Monday, January 28, 2019

Birthday

Today’s my Birthday. I turn 225 today. And I don’t feel a day over 175. I feel comfortable in my skin, so I started by dying my grey beard...



After it settles I guess I’ll go get pancakes.

Saturday, January 26, 2019

Noob

Five years ago was I really a noob that took bathroom selfies with a iPad???? Yes. The answer is yes.




Thursday, January 24, 2019

Spring Heads Towards Me

Apparently I know less about The Monroe Doctrine than I thought. 

That’s correct; school has started again. I am taking a advanced class on the detailed history of World War Dos this semester. Along with a “History of the Modern World (which, spoiler alert is all white European centric) Like the modern world only happened in fashionable Europe.  The winter break flew by way to fast. It seems I cooked a turkey, bought a tree put lights around by balcony and then hauled the tree to the trash and… well I haven’t taken the lights off of the balcony yet. They’re just tooooo adorable…. I love them. But, seriously. I really need to take the Christmas light down. 

So, as the WWII class is on-line;  this week was the start of the never-ending cycle.
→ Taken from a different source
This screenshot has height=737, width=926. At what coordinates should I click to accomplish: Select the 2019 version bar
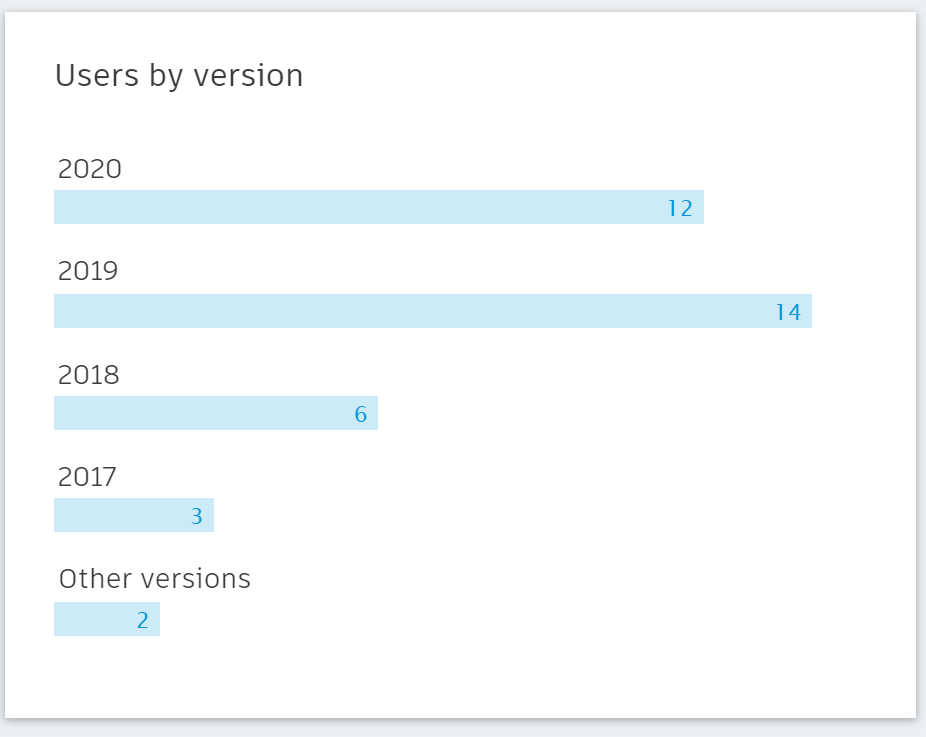(x=433, y=311)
Read several chapters, write a paper, take a quiz. The first week was on the ramifications of Thomas Woodrow Wilson’s Fourteen Points. Like easy. Everyone knows that stuff. So, I skimmed the weeks assignment and started a Woodrow quiz. Then, I found myself suck in Monroeland. Jerk. Ya, know the United States policy of opposing European colonialism in the Americas beginning in 1823 God there was a lot of details. I guess I need to shrug off the Holiday break and crack open a book. Until May. 
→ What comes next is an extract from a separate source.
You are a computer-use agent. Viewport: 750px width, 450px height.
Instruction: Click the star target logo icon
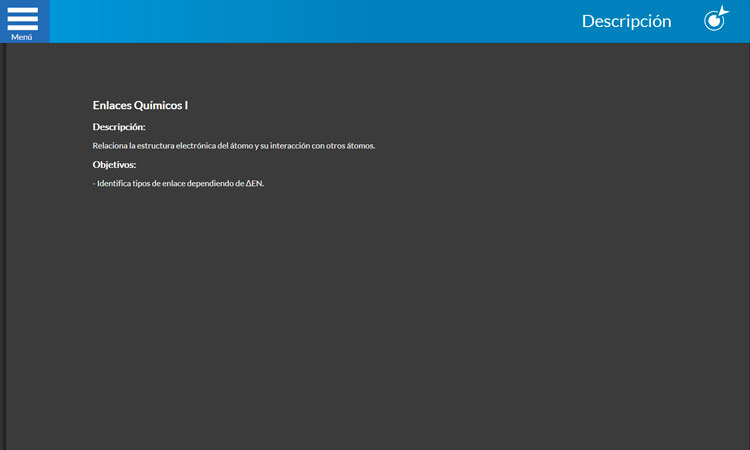(716, 19)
Also in May, Mike has decided to move back home to Seattle at the end of our lease. This will mark the end of our four year living relationship. Roommates for four years and friends for eight years. All ending at the end of April. I haven’t begun to process what this means. Leaving the home I adore, separating the best living arrangement I hav ever had. I think I’ll just bury myself in the second world war. It’s less stressful. 

Saturday, January 5, 2019

Hit the Slopes

The Christmas and New Year celebrations were amazing. A lot of home time, spent watching Christmas movies with Mike and Naveen. Yes, I got the presents I wanted, and it seams they too were happy with the gifts I gave. We now have our living room view back, as the tree was deconsecrated on news day. By this, I mean as I placed the last string of lights in their box, Mike picked up the tree marched to the balcony and tossed it over. The gleam in his eye told me he’d been wanting to do that act for awhile. 

The Christmas holiday also brought changes to  my relationship. Naveen started a new relationship outside of ours. As I don’t believe in monogamy, (a viewpoint just for me-not others) I was more than happy to encourage this behavior. Right after Thanksgiving He became a snowboarder. A six-foot-two, Indian, snowboarder. Now, don’t get me wrong, I love the outdoors, but sliding down mountains doesn’t not speak to me. 

The only interference with our blissful household is that he wants to borrow my car to do this endeavor. Taking my all-wheel drive up the mountain. And hopefully, backdown again. When this happens I receive my German sport wagon back covered in grime. I clutch pearls and clench my jaw every time I lay eyes on my Deutschwagon, ice packed and mud covered. 

I fear asking him to get my car cleaned. This is because I am so obsessive about my car being perfect that I don’t trust just how he may clean my wolfsbaby. When I attempted to explain the difference between a brush verses brushless car wash I just recieved an eye roll. So... clearly I’m the only one who sees the difference in quality car maintenance. Yes, I didn’t get a chance to put a solid wax on before winter. But, you just can’t send you car through a car wash with those rolling brushes. What are we? Monsters? 

There needs to be a concierge service for rich dude-bro boarder...dudes. One at the base of the mountains where they can stop by after shredding it all day and have their borrowed luxury cars cleaned and pressed. Great idea for a ski town business. There ya go. 

Until then, I’ll be content getting flaming hot Cheetos out of my vegan leather interior.